Santa Clara County v. Southern Pacific Railroad Company, (1886) was a United States Supreme Court case dealing with taxation of railroad properties. The case is most notable for the obiter dictum statement that corporations are entitled to protection under the Fourteenth Amendment. The California State Legislature drew up a new constitution that denied railroads "the right to deduct the amount of their debts [i.e., mortgages] from the taxable value of their property, a right which was given to individuals."Southern Pacific Railroad Company refused to pay taxes under these new changes. The taxpaying railroads challenged this law, based on a conflicting federal statute of 1866 which gave them privileges inconsistent with state taxation.
The Supreme Court told the California Supreme Court, "The court does not wish to hear argument on the question whether the provision in the Fourteenth Amendment to the Constitution, which forbids a State to deny to any person within its jurisdiction the equal protection of the laws, applies to these corporations. We are all of the opinion that it does."

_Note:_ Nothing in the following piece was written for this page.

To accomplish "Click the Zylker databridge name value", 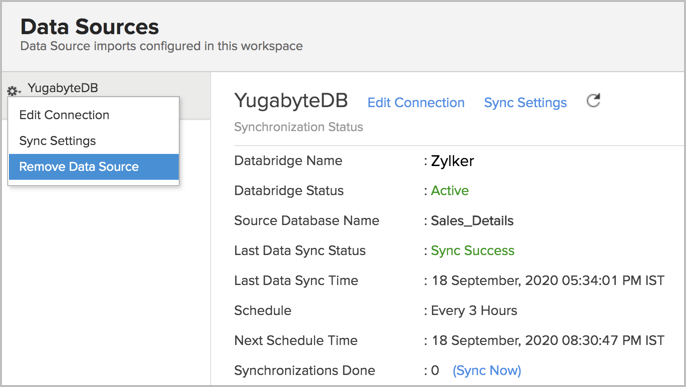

This is one of the “reconstruction amendments passed in the wake of the US Civil War. What the Supreme Court did in Santa Clara County v. Southern Pacific Railroad was to give to corporation the rights adumbrated in the Constitution. They cannot vote but they have the rights an individual was granted by the Fourteenth Amendment. Until this amendment it was questionable if the Bill of Rights applied to the states which was made clearly so that it did by the Fourteenth Amendment. But what was startling was the Waite Court’s opinion that they also in many cases applied to Corporations. Corporations are chartered by the state and fulfill a vital role in the industrialization of our country because they are greater than the sum of their parts, the share holders.
The Supreme Court does not have to have legal precedents to make a ruling and in this case it didn’t.
If you are wondering what all this has to do with today’s America, I refer you to the recent decision of the Robert’s Court that corporations could spend unlimited funds on campaigns and electioneering as any individual.
I have always had trouble with Santa Clara County v Southern Pacific and ruling after ruling granting corporations the rights of persons. Abraham Lincoln was insistent that the Constitution must be viewed in light of the Declaration of Independence. The founding fathers (the brilliant James Madison was one) saw liberties as a type of property that an individual owns. Our Declaration of Independence was largely about security and property.
The problem I have is that Corporations have no moral imperative as do all individuals save sociopaths. Most of us have some desire to do the right things and to myself as do many, success is achieved not by the accumulation of wealth but as player in the invisible world of time, mind, love, courage, compassion, tolerance and charity to name a few. Success is not merely the accumulation of wealth.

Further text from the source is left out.